**Given instruction 1:**
In the URL shortener design text, rewrite the part from "It’s not possible" up to and including "few months back.", substituting "response time" for "latency".

This method reduces the likelihood of collisions, but it can be expensive to query the database to check if a short URL exists for every request. A technique called a bloom filter can be used instead. A bloom filter is a space-efficient probabilistic technique used to test whether an element is a member of a set.

Hashing

Key Generator

We can deploy a unique id generator service similar to Snowflake . . These numbers can reach trillions, and if we base62 encode them, they will always be less than seven characters, which is what we want. Whenever we want to shorten a URL, we will take one of the already generated keys and use it. This approach will make things quite simple and fast. In this scenario, we don’t have to worry about duplications or collisions, as the key generator will ensure all keys inserted into the Key DB are unique.

Since the RPS (requests per second) is quite high, we’ll need multiple instances (horizontal scaling) of the key generator service. We must ensure that the keys generated are not duplicated and that the keys generated by one instance are different from those generated by another instance.

Key Generator Service

Hashing	Key Generator
Fixed short URL length	Short URL length is not fixed. It depends on the length of the key generated by the service.
Does not need a unique ID generator	This depends on a unique ID generator.
Collision is possible and needs to be resolved.	Collision is not possible since the IDs are unique.
It’s not possible to figure out the next available short URL because it doesn’t depend on the ID.	It is possible to figure out the next short URL.

Data Partitioning and Replication

As we calculated that we’ll be needing around 15 TB of storage and this number can keep on growing we can’t store this data on a single box because of various reason and the biggest would be a single point of failure. If that database crashes all the mapping of long to short URL will be lost and we’ll blank and out of the business.

Also storing all the data on a single place will lead to increased latency while reading the entries. To know more about why that would be the case, you can refer this article that I published a few months back.

**Given instruction 2:**
Quote every line of the recorded data below word for word, omitting the pictures.

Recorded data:
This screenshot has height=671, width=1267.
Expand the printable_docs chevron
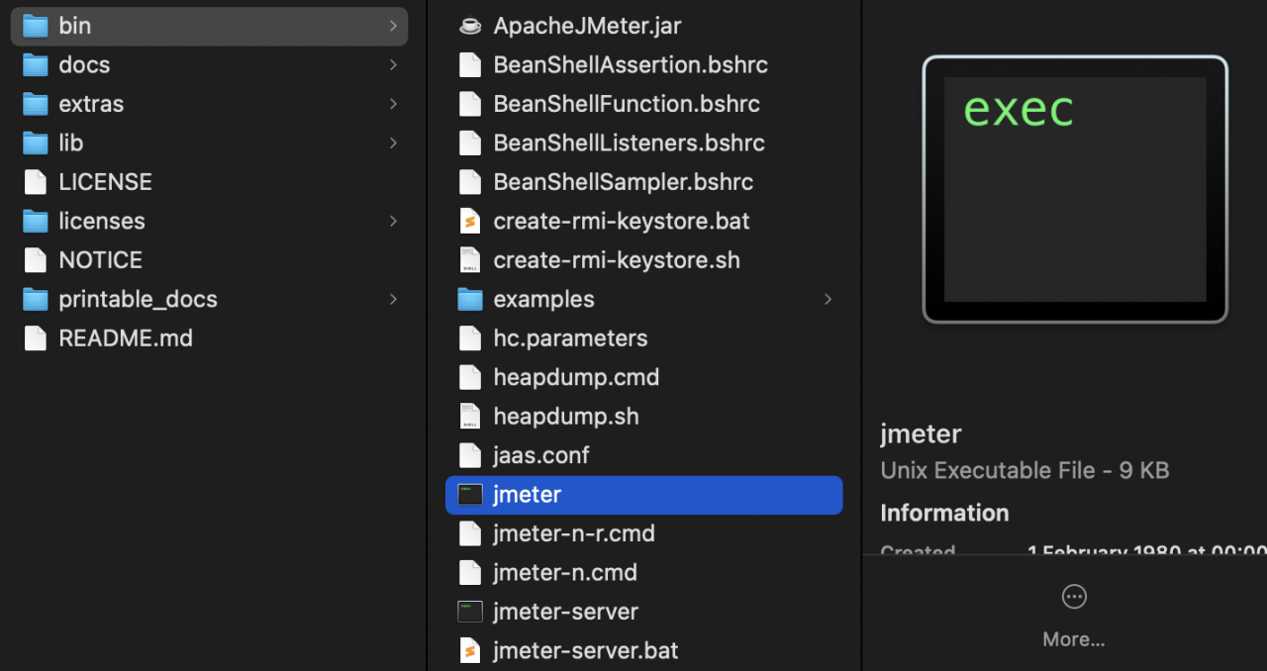(x=393, y=299)
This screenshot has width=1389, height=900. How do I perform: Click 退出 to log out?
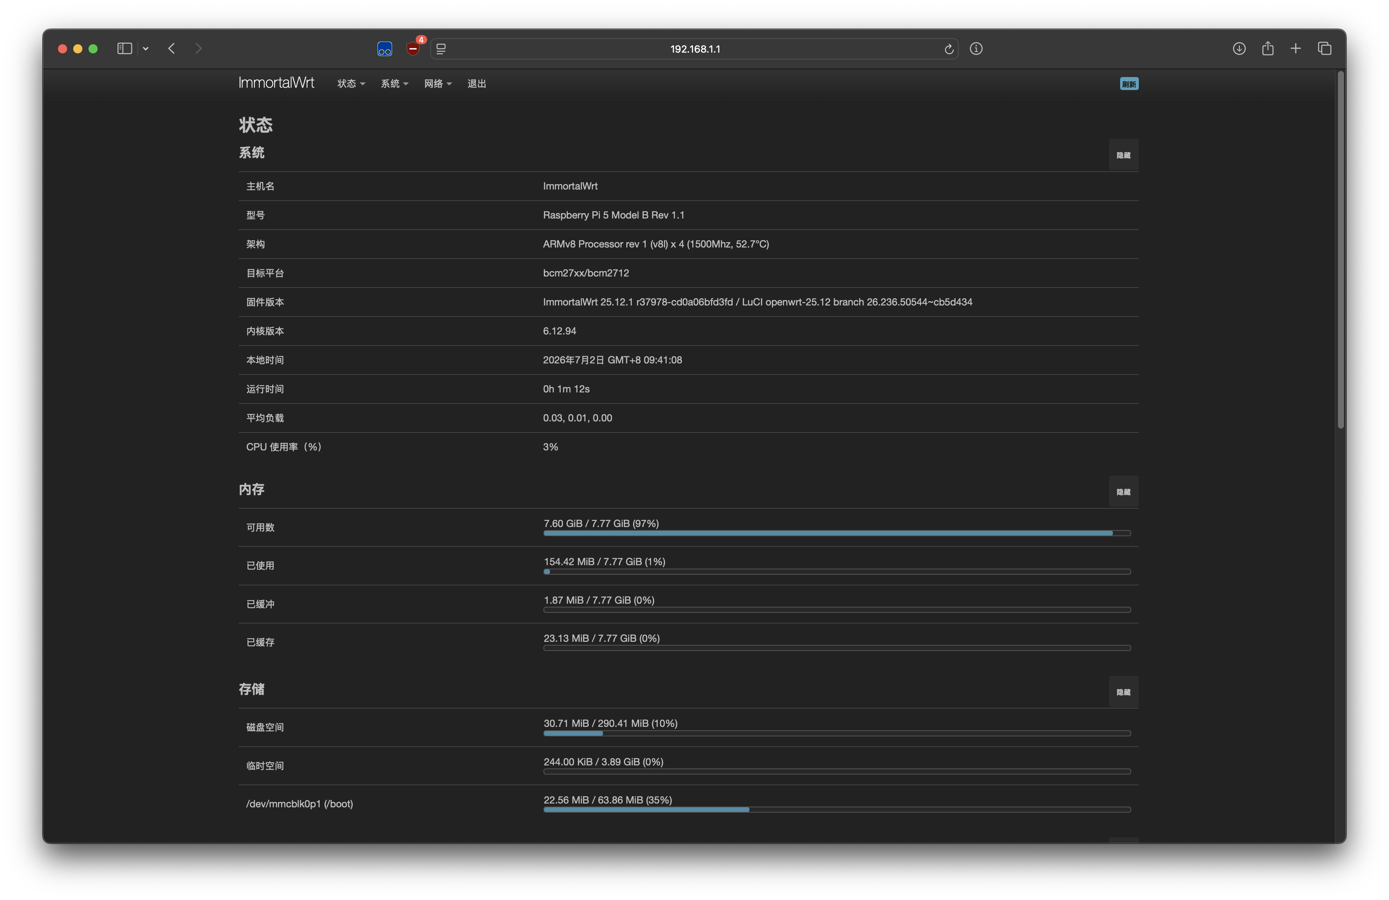pyautogui.click(x=476, y=83)
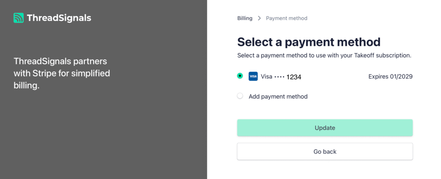Image resolution: width=441 pixels, height=179 pixels.
Task: Click the ThreadSignals brand name text
Action: [x=59, y=18]
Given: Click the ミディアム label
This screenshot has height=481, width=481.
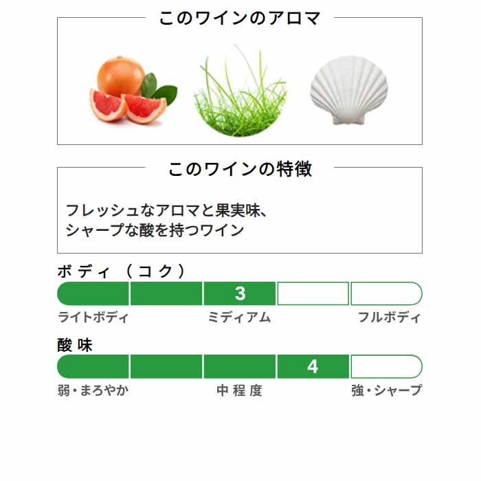Looking at the screenshot, I should [x=239, y=317].
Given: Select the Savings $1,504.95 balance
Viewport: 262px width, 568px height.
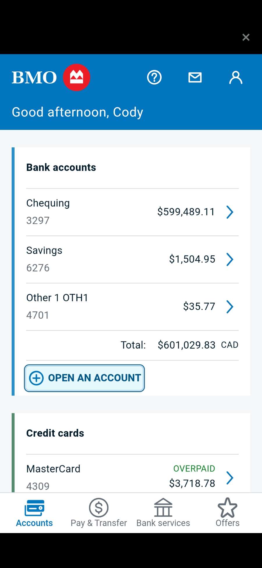Looking at the screenshot, I should click(192, 259).
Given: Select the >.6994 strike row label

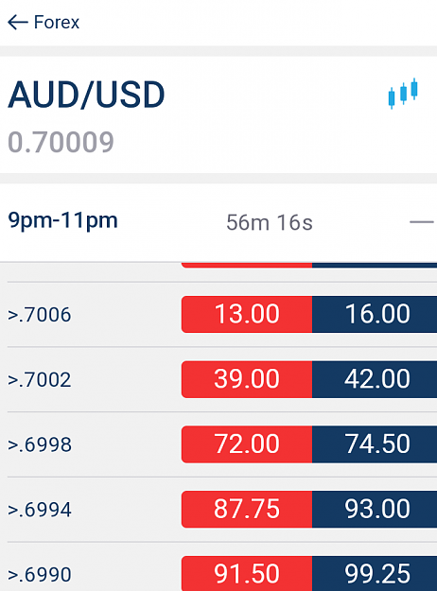Looking at the screenshot, I should click(x=40, y=510).
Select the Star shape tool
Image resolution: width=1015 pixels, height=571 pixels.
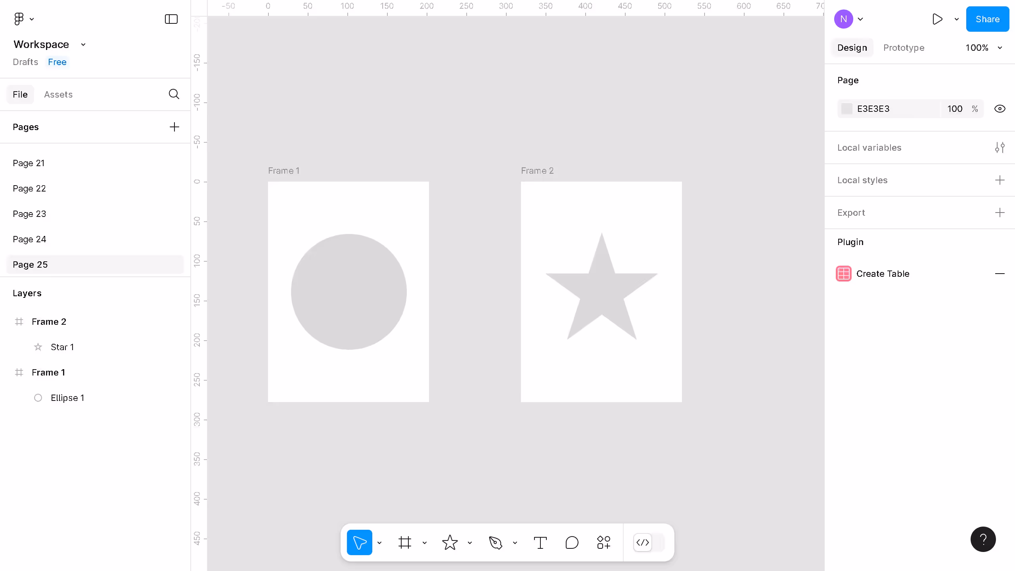(450, 542)
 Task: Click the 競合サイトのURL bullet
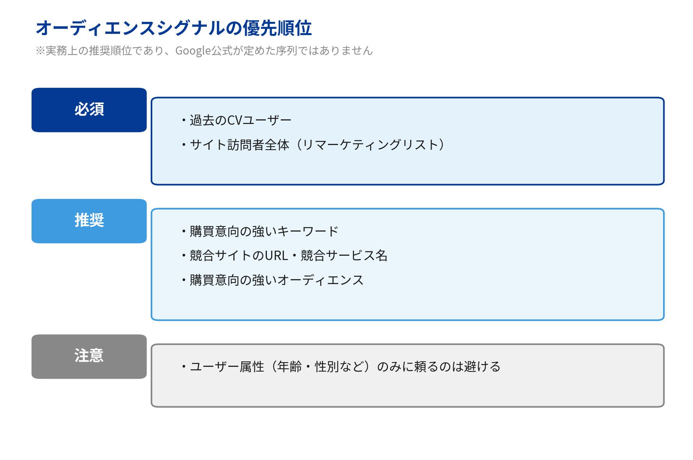click(x=284, y=256)
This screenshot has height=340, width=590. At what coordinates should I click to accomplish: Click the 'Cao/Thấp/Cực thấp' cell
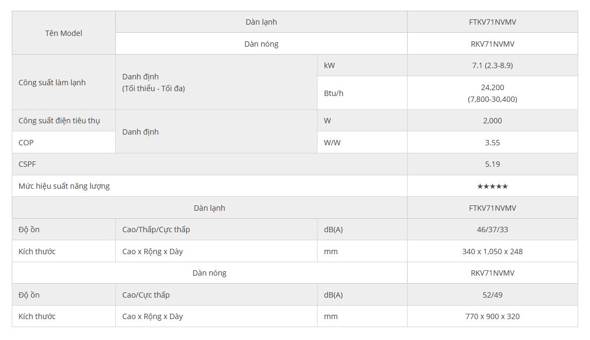tap(216, 230)
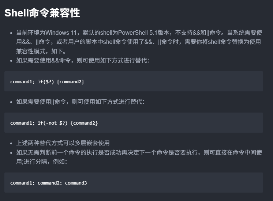Click "{command2}" in the second code block
The height and width of the screenshot is (201, 273).
(x=84, y=123)
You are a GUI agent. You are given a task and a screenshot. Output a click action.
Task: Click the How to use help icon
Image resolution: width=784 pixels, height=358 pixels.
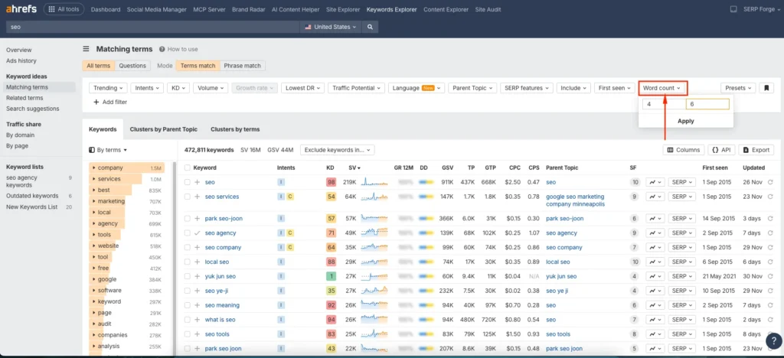click(x=162, y=49)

**Task answer 1:**
It’s not possible to figure out the next available short URL because it doesn’t depend on the ID.	It is possible to figure out the next short URL.

Data Partitioning and Replication

As we calculated that we’ll be needing around 15 TB of storage and this number can keep on growing we can’t store this data on a single box because of various reason and the biggest would be a single point of failure. If that database crashes all the mapping of long to short URL will be lost and we’ll blank and out of the business.

Also storing all the data on a single place will lead to increased response time while reading the entries. To know more about why that would be the case, you can refer this article that I published a few months back.

**Task answer 2:**
This screenshot has height=671, width=1267.
Expand the printable_docs chevron
(x=393, y=299)
This screenshot has width=1389, height=900. How do I perform: Click 退出 to log out?
pyautogui.click(x=476, y=83)
Image resolution: width=441 pixels, height=179 pixels.
Task: Click the ThreadSignals brand name text
Action: [x=59, y=18]
Given: Click the ミディアム label
This screenshot has height=481, width=481.
Looking at the screenshot, I should [x=239, y=317].
Given: Select the Savings $1,504.95 balance
Viewport: 262px width, 568px height.
Looking at the screenshot, I should click(192, 259).
Given: Select the >.6994 strike row label

Looking at the screenshot, I should click(x=40, y=510).
Select the Star shape tool
Image resolution: width=1015 pixels, height=571 pixels.
(450, 542)
 Task: Click the 競合サイトのURL bullet
click(x=284, y=256)
This screenshot has height=340, width=590. At what coordinates should I click to accomplish: Click the 'Cao/Thấp/Cực thấp' cell
tap(216, 230)
Click "{command2}" in the second code block
The height and width of the screenshot is (201, 273).
(x=84, y=123)
You are a GUI agent. You are given a task and a screenshot. Output a click action.
Task: Click the How to use help icon
Image resolution: width=784 pixels, height=358 pixels.
click(x=162, y=49)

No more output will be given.